Private equity firms are increasingly investing in startups, the territory that was almost exclusively occupied by venture capital funds and angel investors. Over half of PE investments in the quarter ended March 2015 was in this space, according to a report by Venture Intelligence.
55 percent of private equity deals in the quarter were in the venture capital segment. The total private equity investment in companies in the last quarter was $2.6 billion — 20 percent higher than what was invested last year in the same time period. Most of such investments were for less than $20 million in companies that are less than a decade old.
The largest e-commerce deal in the quarter was $100 million fourth round raised by ShopClues.com led by Tiger Global, which is also a key investor in sector leader Flipkart. "Now that the E-Commerce model is well established, other hedge funds are joining the bandwagon. This is driving local VC firms to do even smaller ticket deals," said Arun Natarajan, Managing Director, Venture Intelligence, in an email to HuffPost.
PE firms' involvement in venture capital deals is good news for startups for it expands their funding base. Such investments this quarter include Culture Machine ($18 million round led by Tiger Global), food ordering app Tinyowl ($16.25 million led by Matrix Partners India) and QSR chain Faasos ($16 million round led by Lightbox).
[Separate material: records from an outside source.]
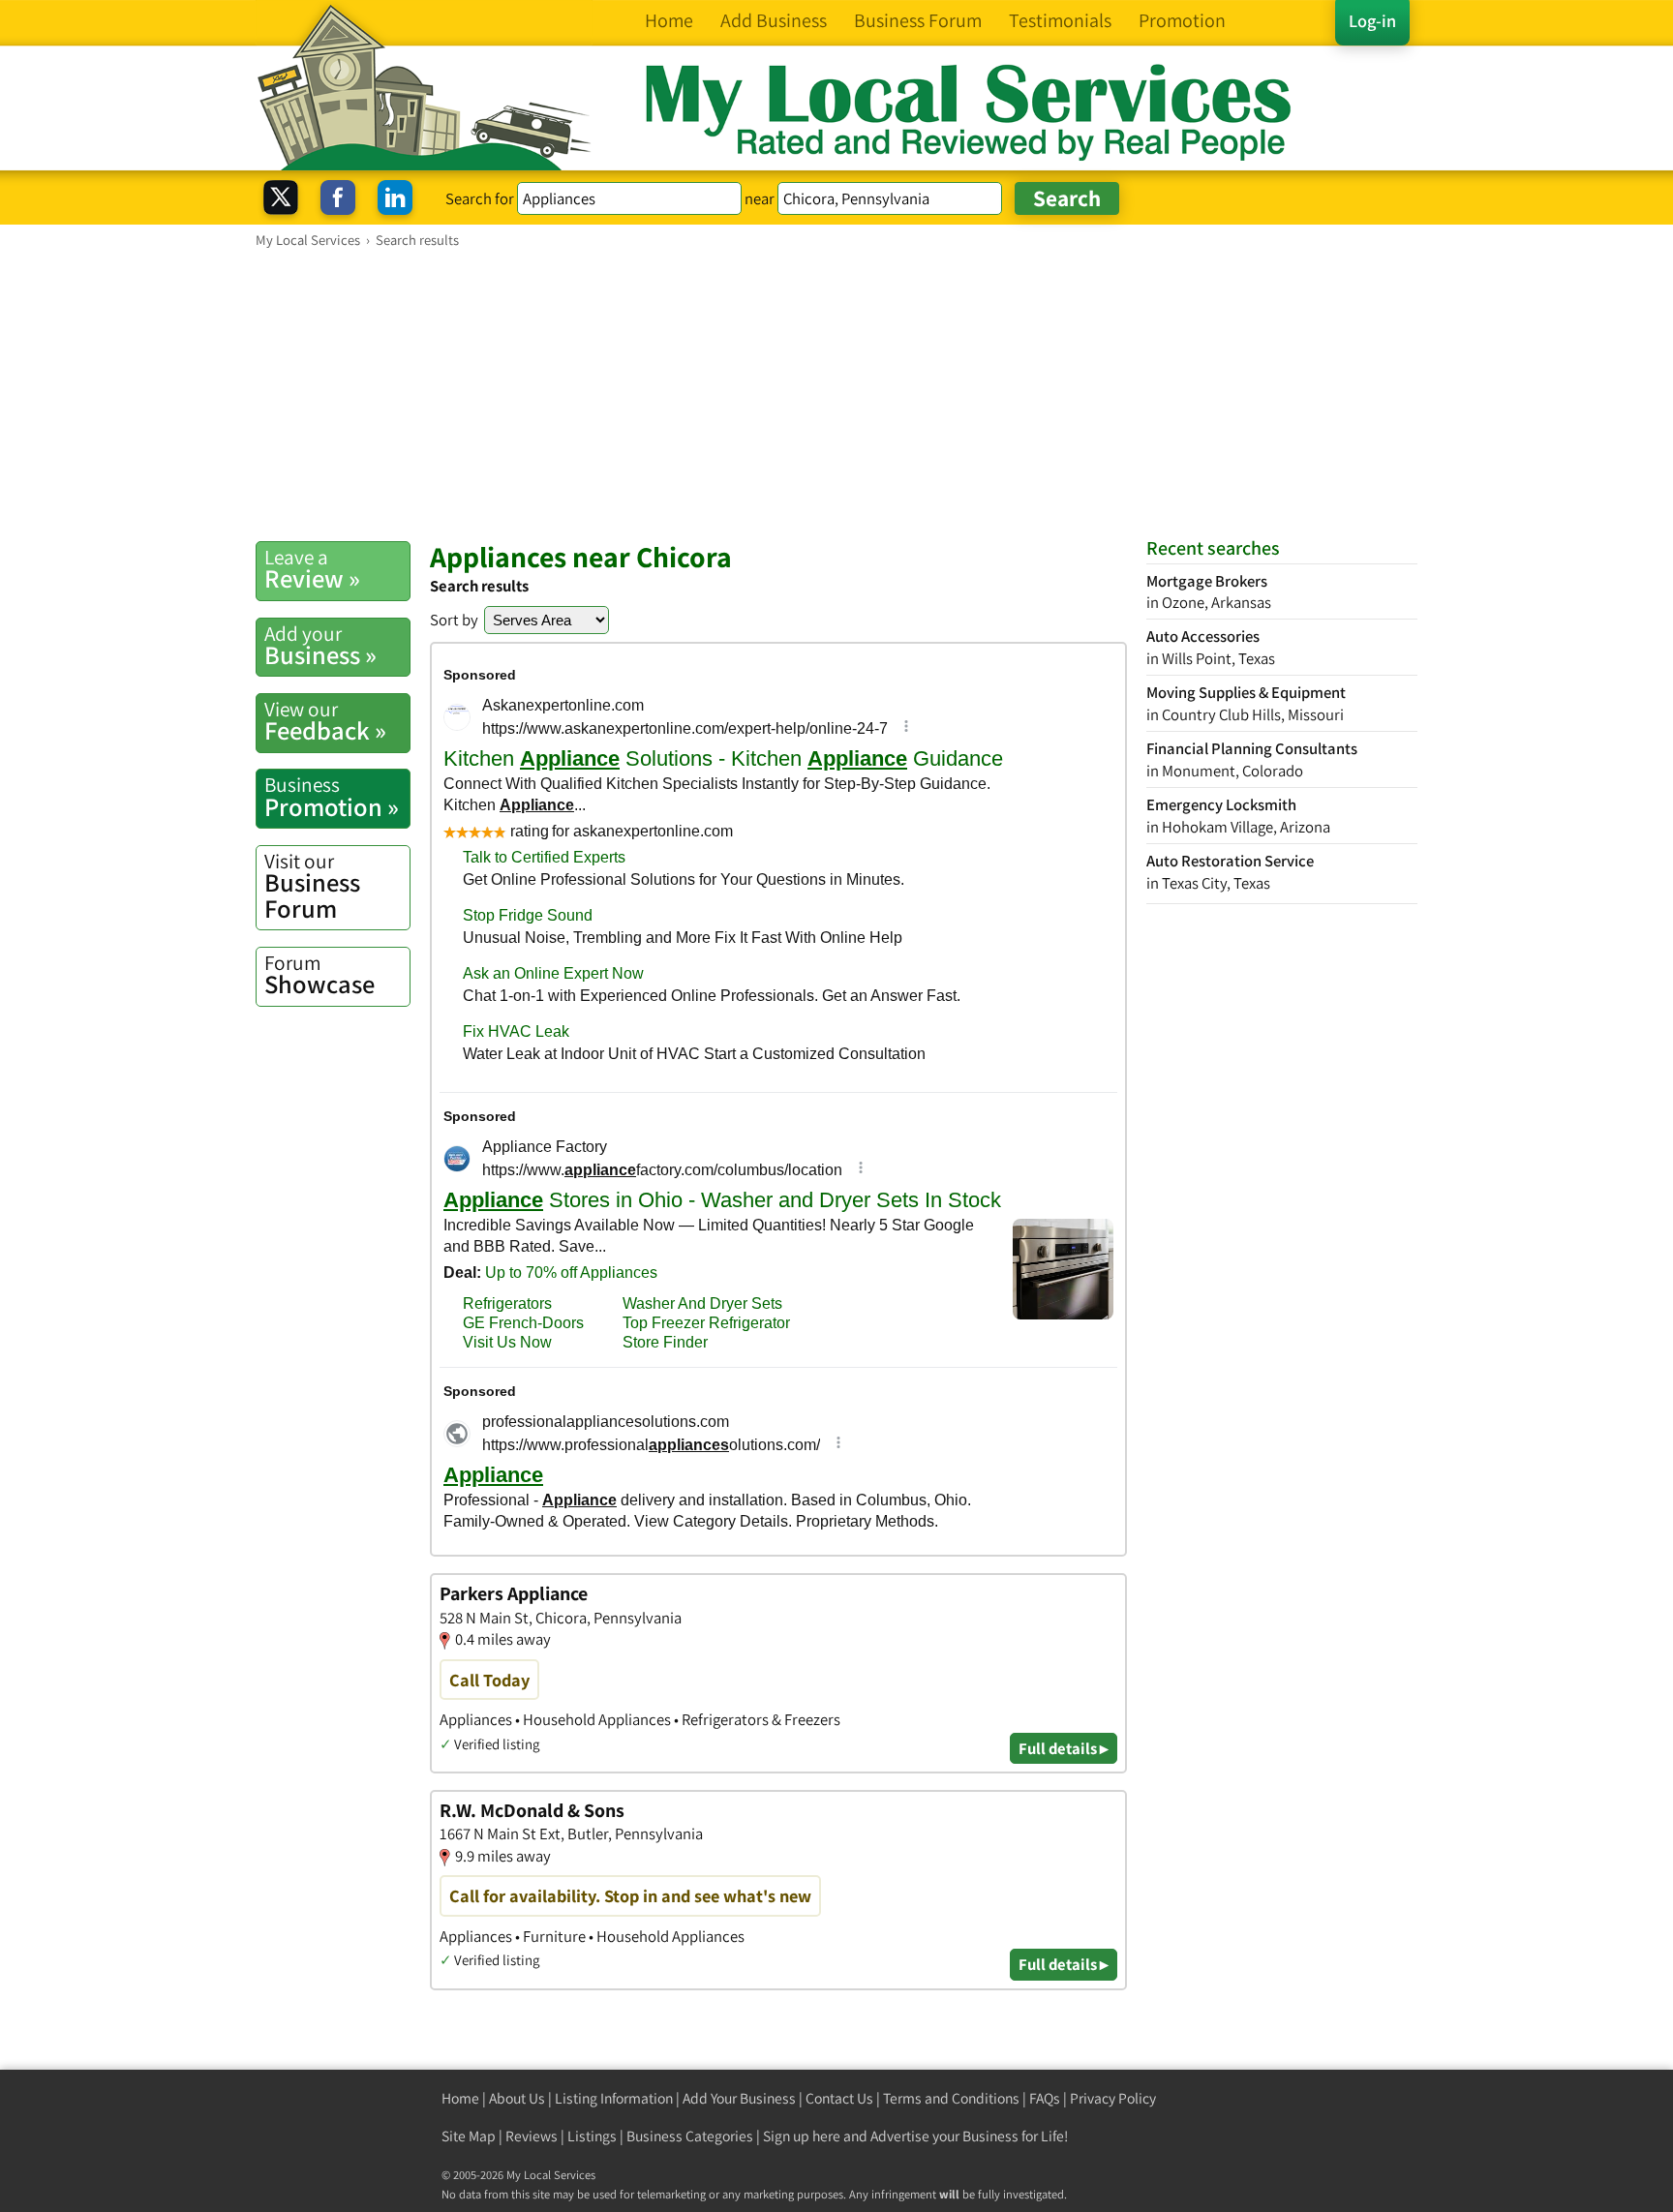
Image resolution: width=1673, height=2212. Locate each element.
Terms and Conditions (951, 2098)
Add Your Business (739, 2098)
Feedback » (325, 721)
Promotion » (331, 797)
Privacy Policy (1113, 2098)
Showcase (319, 975)
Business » (320, 646)
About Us (517, 2098)
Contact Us (839, 2098)
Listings (592, 2136)
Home (460, 2098)
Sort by (454, 619)
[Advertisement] (836, 394)
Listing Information (614, 2098)
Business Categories (689, 2136)
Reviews (531, 2136)
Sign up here (801, 2136)
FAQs (1044, 2098)
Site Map (468, 2136)
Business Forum (312, 886)
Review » (312, 569)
PE firms also invested in their usual mix of late-stage companies in various sectors, with IT and ITES companies accounting for 32 percent of the value pie. The sector got $836 million across 71 deals. Next in line were banking, financial services and insurance firms which received $816 million in 12 deals, among which Bandhan Financial Services topped with $260 million commitment from IFC.
Listed companies that attracted PE investments were Magma Fincorp (INR 500 crore or about $80 million from India Value Fund, Leapfrog and KKR) and M&M Financial (about $42 million from Temasek).